La direzione provinciale del lavoro fornisce un quadro positivo su numero di imprese e assunzioni, durante il convegno "Agricoltura e legalità" di Cia e Confagricoltura.

"In provincia di Treviso l'agricoltura è l'unico tra i comparti che segna un andamento positivo nelle aziende attive, soprattutto per l'incremento del settore vitivinicolo". A dirlo Roberto Parrella, direttore della Direzione provinciale del lavoro di Treviso. In Veneto sono presenti circa 118 mila aziende agricole, nella Marca sono 22 mila, seconda provincia dietro la leader Padova. Su un totale di 81 mila imprese in provincia di Treviso, il 27% appartengono settore agricolo. La superficie è di circa 120 mila ettari. «Il settore agricolo in provincia di Treviso -ha aggiunto il responsabile della Direzione territoriale del lavoro- si conferma come un ambito di eccezionale stabilità nel mercato del lavoro". Le assunzioni nel 2013 erano state circa 6300, quest'anno sono state registrate 6700 assunzioni fino al 14 dicembre. Il picco nell'ultimo quadriennio si è avuto nel 2015, con 7125 nuovi assunti (a tempo determinato e indeterminato). Questi sono alcuni dati emersi durante il convegno "Agricoltura e legalità", voluto da Confederazione italiana agricoltori Treviso e Confagricoltura Treviso, con il sostegno della Camera di commercio di Treviso. L'incontro si è svolto lunedì sera nell'aula magna del campus universitario Cirve di Conegliano ed è stato aperto dai presidenti di Cia, Giuseppe Facchin, e di Confagricoltura, Lodovico Giustiniani. Hanno partecipato Roberto Parrella, e Sabrina Gaeta, rispettivamente direttore e responsabile dell'area vigilanza della Direzione territoriale del lavoro di Treviso (dall'1 gennaio la struttura che fa parte del Ministero del lavoro e delle politiche sociali prenderà la denominazione "Ispettorato del lavoro").
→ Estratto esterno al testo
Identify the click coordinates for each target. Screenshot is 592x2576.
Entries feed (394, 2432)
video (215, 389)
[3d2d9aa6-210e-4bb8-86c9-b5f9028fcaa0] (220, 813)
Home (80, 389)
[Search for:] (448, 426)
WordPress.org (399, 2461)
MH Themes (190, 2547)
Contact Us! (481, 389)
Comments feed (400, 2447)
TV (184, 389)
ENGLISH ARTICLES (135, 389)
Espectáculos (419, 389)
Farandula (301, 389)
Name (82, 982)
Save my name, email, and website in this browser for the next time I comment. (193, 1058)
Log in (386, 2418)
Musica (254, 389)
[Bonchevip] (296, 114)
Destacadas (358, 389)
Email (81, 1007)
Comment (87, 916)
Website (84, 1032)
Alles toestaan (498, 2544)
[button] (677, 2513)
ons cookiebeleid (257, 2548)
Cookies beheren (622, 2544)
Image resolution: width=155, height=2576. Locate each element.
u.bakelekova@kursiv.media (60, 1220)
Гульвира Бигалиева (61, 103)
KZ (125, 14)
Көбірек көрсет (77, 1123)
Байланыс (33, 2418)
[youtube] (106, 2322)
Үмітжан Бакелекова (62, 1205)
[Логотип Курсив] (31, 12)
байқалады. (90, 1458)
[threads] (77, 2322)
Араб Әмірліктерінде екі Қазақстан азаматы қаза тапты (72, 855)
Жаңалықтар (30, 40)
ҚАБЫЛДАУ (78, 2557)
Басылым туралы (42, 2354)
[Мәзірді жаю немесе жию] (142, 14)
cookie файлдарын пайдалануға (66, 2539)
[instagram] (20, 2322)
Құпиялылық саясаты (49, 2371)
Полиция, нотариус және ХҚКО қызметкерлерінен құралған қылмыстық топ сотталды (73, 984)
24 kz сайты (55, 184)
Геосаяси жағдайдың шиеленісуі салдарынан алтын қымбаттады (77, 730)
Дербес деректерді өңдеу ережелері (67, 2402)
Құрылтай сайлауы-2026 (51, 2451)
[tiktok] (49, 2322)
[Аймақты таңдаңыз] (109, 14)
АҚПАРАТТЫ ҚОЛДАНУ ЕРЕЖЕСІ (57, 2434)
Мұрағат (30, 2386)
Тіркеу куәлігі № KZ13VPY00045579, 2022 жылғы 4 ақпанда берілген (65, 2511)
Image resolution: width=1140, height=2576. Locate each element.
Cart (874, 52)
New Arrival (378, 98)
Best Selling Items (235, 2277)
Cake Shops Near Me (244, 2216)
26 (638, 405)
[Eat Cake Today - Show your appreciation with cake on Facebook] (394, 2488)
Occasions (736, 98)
Durante il meeting inoltre la manager ricercatrice del centro studi Adapt, Giulia Rosolen, ha relazionato sulle prospettive future del lavoro nel settore agricolo. "Secondo un recente studio del World Economic Forum nei prossimi cinque anni il modo in cui lavoreremo e faremo impresa cambierà totalmente, soprattutto perché diventeranno pratica quotidiana le innovazioni tecnologiche, come droni e tecnologie che applicate al mondo agricolo ne modificano le peculiarità -ha spiegato la ricercatrice-. Da un lato questo ridurrà il tasso di occupazione delle figure operai, ma, dall'altra parte, secondo i dati dell'Unione Europea, si creeranno in Europa circa 2 milioni di nuovi posti di lavoro, soprattutto di figure professionali che sanno adattare le tecnologie alle attività quotidiane. Una delle indicazioni fornite a livello europeo per cogliere questa opportunità è avvicinare il mondo della ricerca scientifica e dell'innovazione alle esigenze degli imprenditori agricoli". 

Si è così concluso un ciclo di quattro incontri che le associazioni di categoria, Cia e Confagricoltura, hanno organizzato su diverse tematiche, dall'agricoltura sostenibile, alla sicurezza nel lavoro agricolo, agli aiuti del Piano di sviluppo regionale, sino a lavoro e legalità.